En France, à la différence des animaux domestiques, les animaux sauvages en liberté ne sont pas considérés comme des êtres sensibles aux yeux de la loi : les émotions d’un sanglier, sa capacité à éprouver de la douleur, n’est reconnue que lorsqu’il est détenu en captivité, pas lorsqu’il se traîne au sol dans la nature à moitié défiguré par le tir approximatif d’un chasseur.

Selon si on est un loup, un blaireau, un renard, le statut juridique de l’animal varie : le premier est strictement protégé par la loi (en théorie…), le second figure parmi les espèces chassables, quant au dernier il est classé sur la liste des « ESOD » (« espèce susceptible d’occasionner des dégâts ») en plus d’être chassable… A ce titre, il persécuté sans répit 12 mois sur 12.

Une telle catégorisation administrative des animaux sauvages, en plus de soulever des problèmes éthiques, n’a surtout aucun sens sur le plan écologique ; dans une nature libre et sauvage, chaque animal a sa place en interconnexion avec les autres. Aucun animal n’est « nuisible » de nature ou pour la nature : il ne le devient que lorsqu’il a une incidence négative sur les activités humaines…

Certaines espèces indigènes sont classées ESOD sur une liste départementale par arrêté ministériel revu tous les 3 ans (une autre liste existe pour les espèces exogènes comme le ragondin, le raton-laveur ou le chien-viverrin), sur la base de déclarations de dégâts souvent farfelues et pas du tout vérifiées, réceptionnées et compilées au sein des préfectures, quand elles ne les sont pas par les chasseurs eux-mêmes… Le dernier arrêté en date court jusqu’en juin 2023 concerne 5 oiseaux et 4 mammifères : geai des chênes, étourneau sansonnet, pie bavarde, corbeau freux, corneille noire, belette, martre, fouine et renard. Avec leur étiquette ESOD, tous ces animaux peuvent être « détruits » (c’est le terme officiel) à l’aide d’une panoplie de pièges différents, souvent non sélectifs.

Depuis 40 ans, au nom de la cohabitation harmonieuse avec le Vivant, l’ASPAS s’est beaucoup battu contre ce piégeage de masse en prenant la défense des ESOD, en particulier le Renard roux, l’un des animaux les plus persécutés en France avec environ 600 000 individus tués chaque année par tir ou piégeage.

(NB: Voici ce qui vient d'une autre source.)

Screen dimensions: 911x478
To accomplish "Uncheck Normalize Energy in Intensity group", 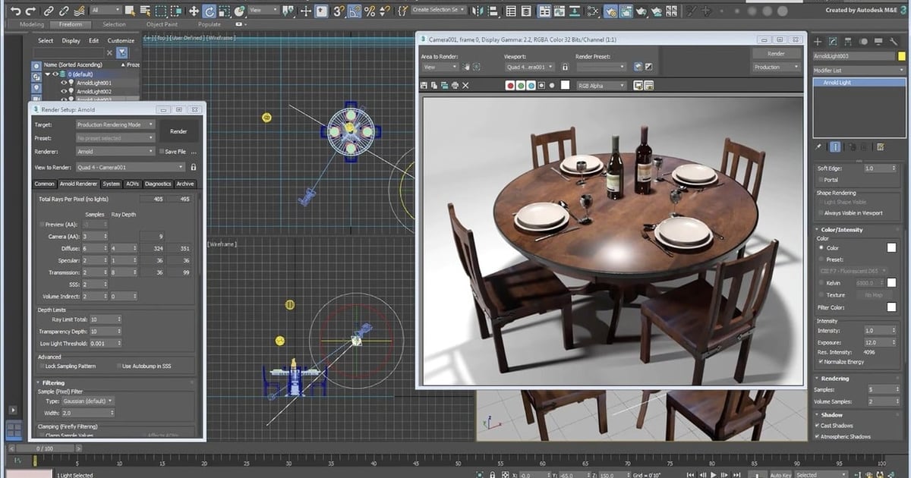I will pyautogui.click(x=821, y=362).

Si le renard est toujours injustement classé ESOD en 2023 dans une écrasante majorité de départements français, de belles victoires ont été obtenues par l’ASPAS en justice contre des arrêtés de destruction abusifs, mais aussi dans le débat public : de la vermine porteuse de rage et mangeuse de poules ou de perdrix, le goupil est devenu l’allié des agriculteurs (un renard peut chasser jusqu’à 5000 campagnols par an !), l’éboueur des campagnes (il prédate les individus faibles et malades et freine l’expansion de la maladie de Lyme), et même un planteur d’arbres (il participe à la dissémination des graines par ses déjections).

Pour inverser la logique macabre du classement ESOD, et faire pression sur le ministère de la Transition écologique avant l’adoption du nouvel arrêté triennal fin juin 2023, l’ASPAS a lancé une grande campagne dans les territoires pour recueillir des déclarations de NON-dégât auprès d’agriculteurs ou de propriétaires de basse-cours. Un poulailler bien fermé et c’est souvent un problème vite réglé ! Plus de 2 000 témoignages en faveur des renards et autres mal-aimés ont ainsi été réceptionnés.

Comment agir ?

Témoignages, pétition, consultation publique, soutien financier : pour aider l’ASPAS à réhabiliter les animaux considérés comme « nuisibles », rendez-vous sur aspas-nature.org/ESOD !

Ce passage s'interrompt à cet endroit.